In thanks, she poured him a Grey Goose, and they started talking, and the rest of the night was a blur of vodka shots and telling her his life story and showing her his short and her going gaga over it and then they were making out on her bed. They didn’t go all the way but damn close. Damn, damn close.

And now she was texting him!

Gary stared at the screen again, still not completely convinced it wasn’t a mirage. There was probably some advice about what to do next, play hard to get or something, but he didn’t give a shit. She was hot and she liked him. Told him he was talented and funny, and it was like his Brooklyn dream was finally coming true and—

That’s when Gary heard it. It was a weird sound. It seemed to be coming from above him, on the ceiling of the stairwell. It was a little whirring sound followed by a couple of metallic clicks.
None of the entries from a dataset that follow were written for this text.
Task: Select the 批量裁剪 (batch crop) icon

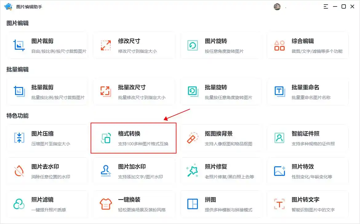Action: (19, 91)
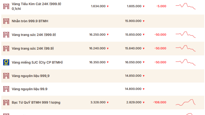Click the -108.000 change value

pos(160,102)
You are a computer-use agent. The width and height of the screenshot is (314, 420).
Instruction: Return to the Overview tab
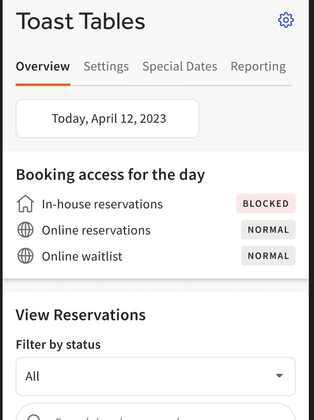click(43, 66)
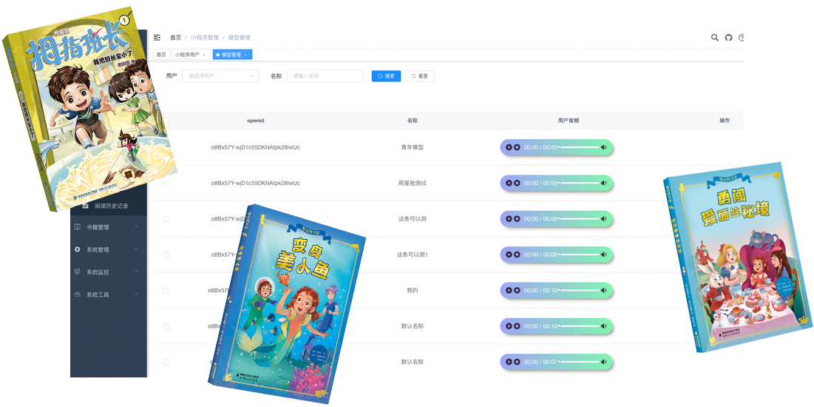Play the last 默认名称 audio (00:07)

[508, 362]
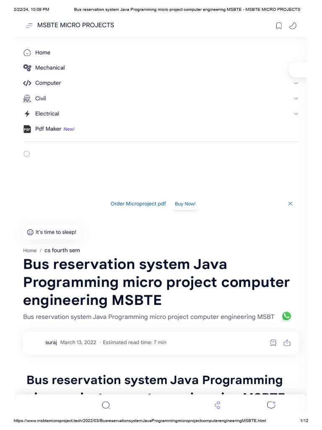322x430 pixels.
Task: Click the Home breadcrumb link
Action: pos(30,250)
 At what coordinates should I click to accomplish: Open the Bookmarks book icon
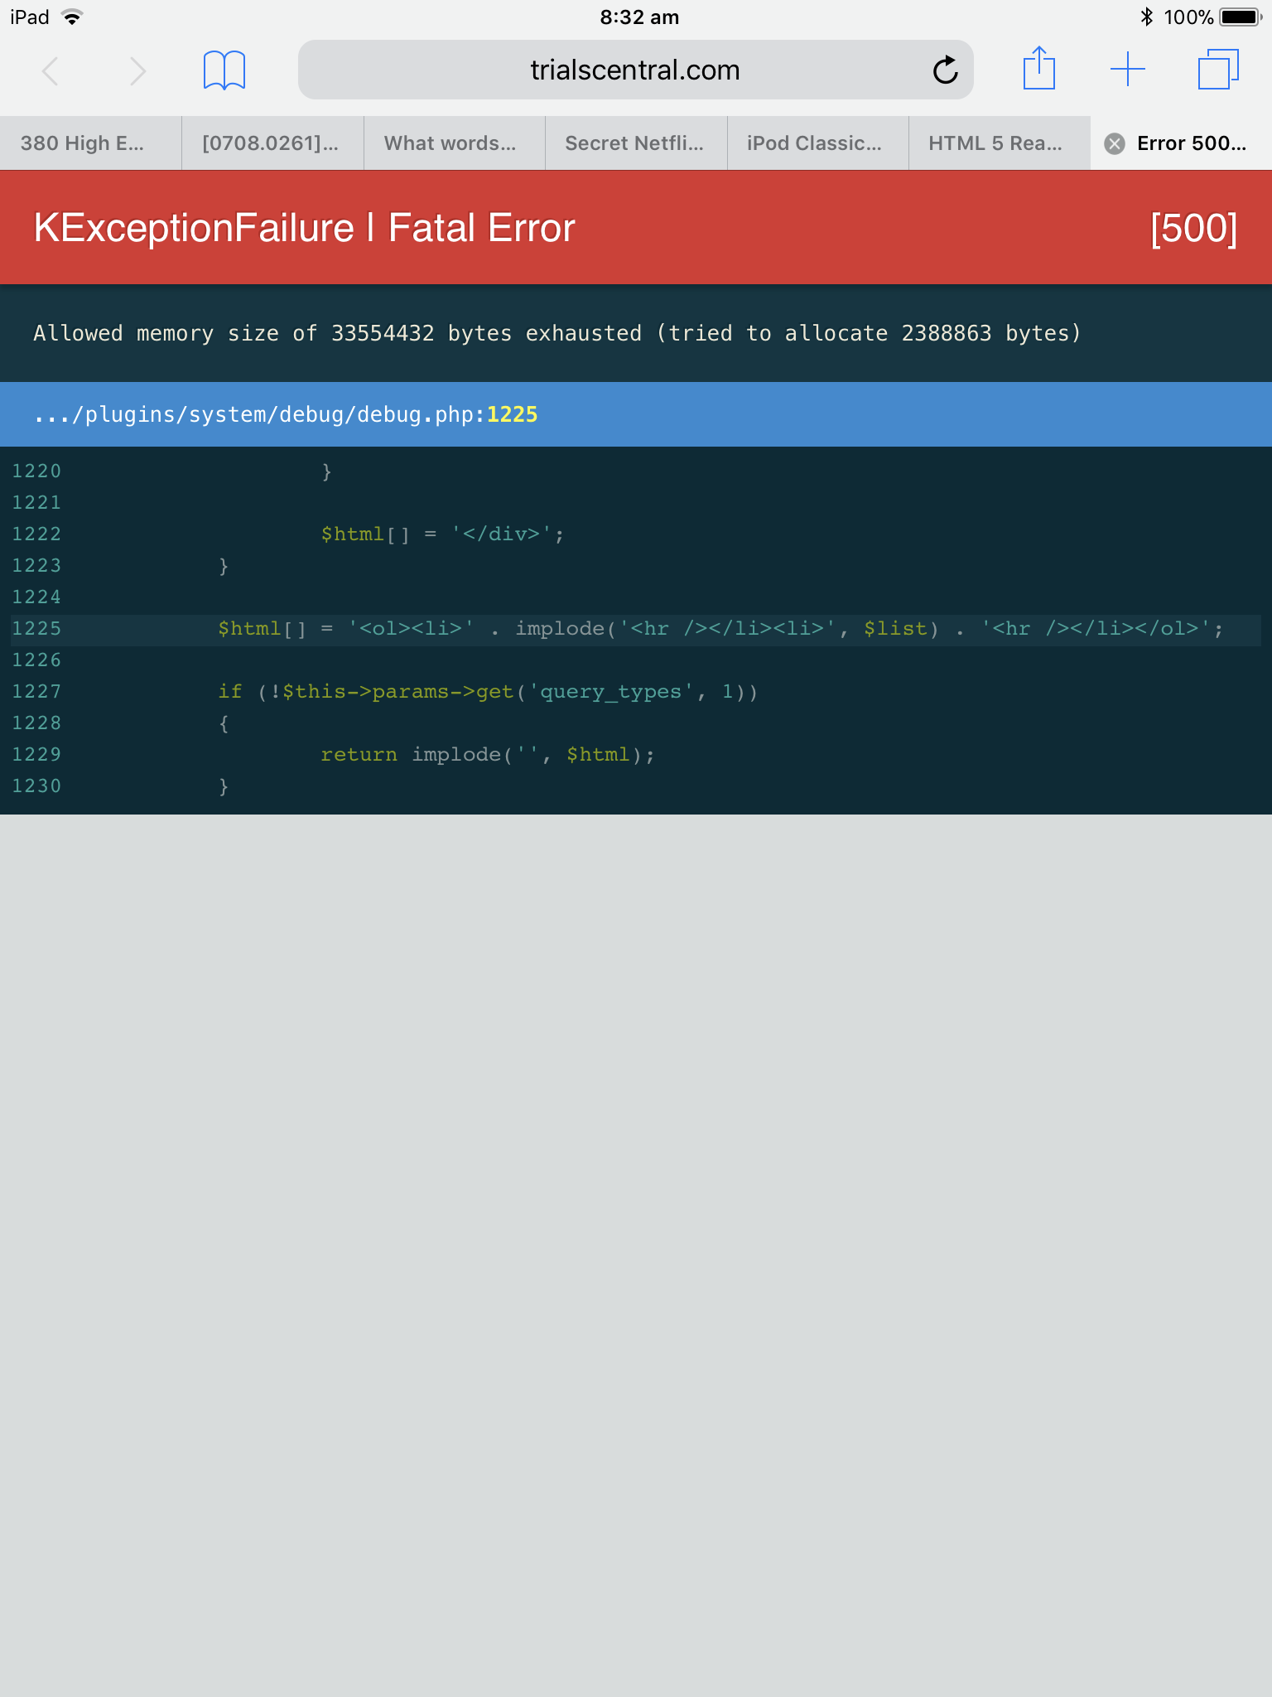tap(224, 70)
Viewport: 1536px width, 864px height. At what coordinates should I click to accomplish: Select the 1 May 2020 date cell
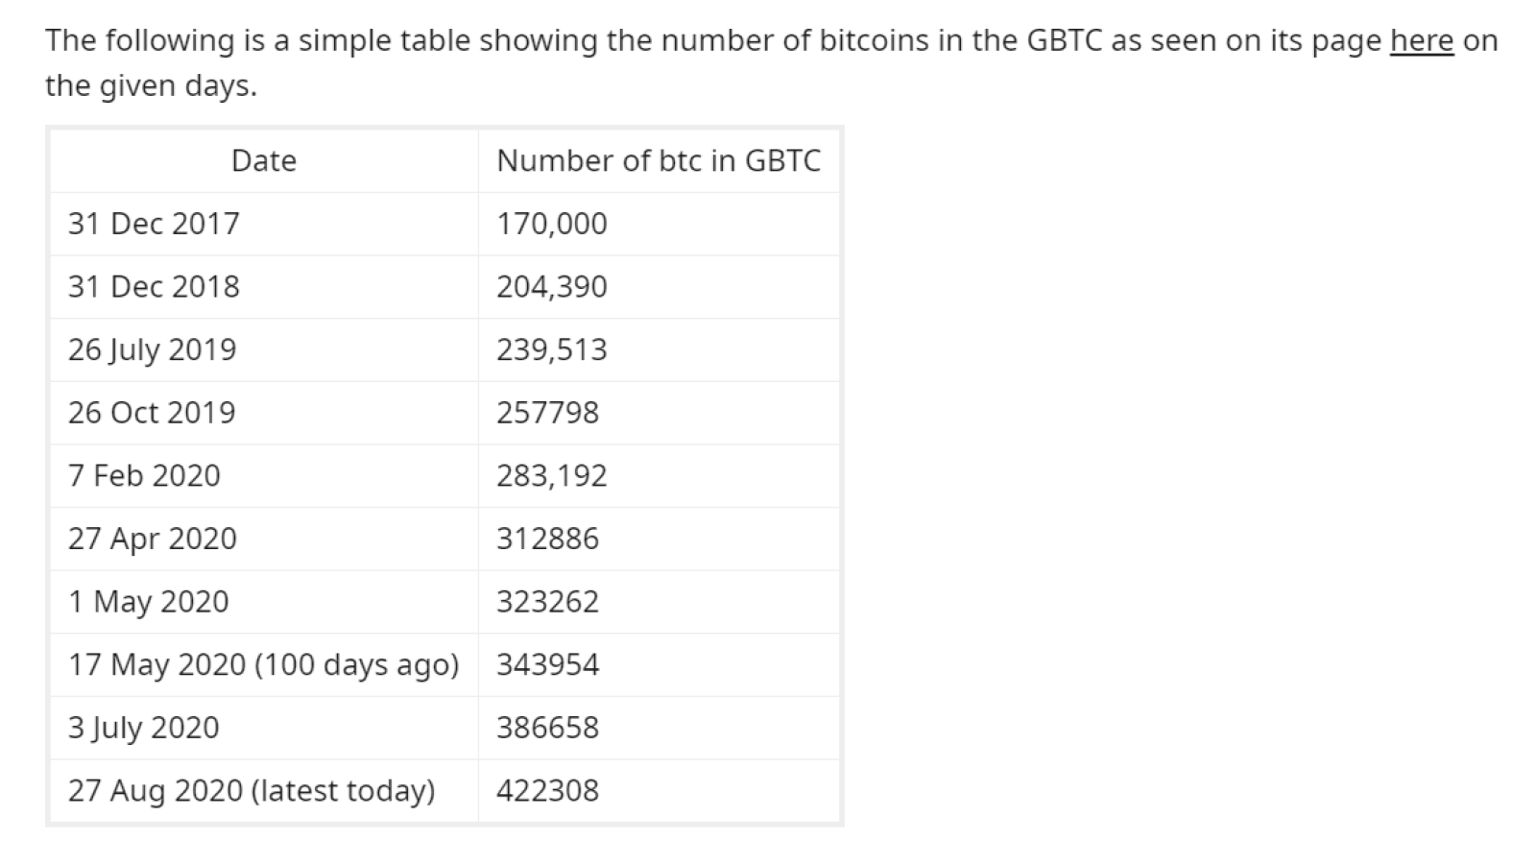coord(264,602)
He looked up as he heard it again. It seemed like it was coming from inside the rectangular AC duct above him. Then there were more of the sounds. A lot more. “What the hell?” Gary said, standing. It sounded like someone had dumped a box of Chiclets into the aluminum duct, only weirder.

“Freddie?” Gary said, keying his radio.

“What now?” said his perpetually surly bastard of a boss, who was outside hosing the sidewalk.

“I don’t know. There’s something weird up here. I’m on the sixth floor in stairwell C.”

“Weird how?”

“I don’t know, but you should come up.”

“This better be good,” Freddie replied.

Chapter 57

The ambulance was on Park Row beside a coffee cart when the sun came up. They’d had to move twice during the night to avoid suspicion. It didn’t matter where they were as long as th

ey were within the two thousand feet of the bots’ radio receiver.

“Hey, what the hell is that?” said Mr. Beckett around a crumbling apple turnover as he suddenly saw something on the screen.

The tablet screen was divided into a grid of hundreds of little boxes now, a view from the camera on each individual bot. Mr. Beckett didn’t know how Mr. Joyce was keeping track of them all. It looked like a lot of gobbledygook to him, but then again, he wasn’t a mathematical genius with an IQ of 170, like Mr. Joyce.

“Which? Where? What?” said Mr. Joyce, who was as frazzled as Mr. Beckett had ever seen him. The guy had been a ball of sweat and nerves all night as he clicked at the keyboard, moving all the bots around. It was a miracle he didn’t have carpal tunnel syndrome.

“It’s a face, I think. In this one. Can you make it larger?” Mr. Beckett said.

Mr. Joyce hit a button and, lo and behold, a confused-looking Hispanic guy wearing a maintenance uniform appeared on the screen, as if he’d just snapped a puzzled selfie.

“Maintenance!” Mr. Beckett cried. “They must have heard the bots in the duct. Shit! Detonate now! It’s our only chance!”

“No,” Mr. Joyce said, clicking the man off the screen and going back to his typing.

“What are you talking about?”

“I need more time,” he said calmly. “It’s not ready yet.”

“Time just ran out,” Mr. Beckett cried as he shook Mr. Joyce’s shoulder. “We’re discovered. We need to go with what we got now!”

“No,” said Mr. Joyce more firmly. He flipped a page in the pile of the building’s schematics on the workbench beside the tablet and began typing even faster.

“I need ten minutes,” he said. “We’re that close. My calculations do not lie. We can still get it done. Think about it. They don’t know what the bots even are. It will take time for them to call the bomb squad and piece it together and sound the alarm. By then I’ll be ready. I promise.”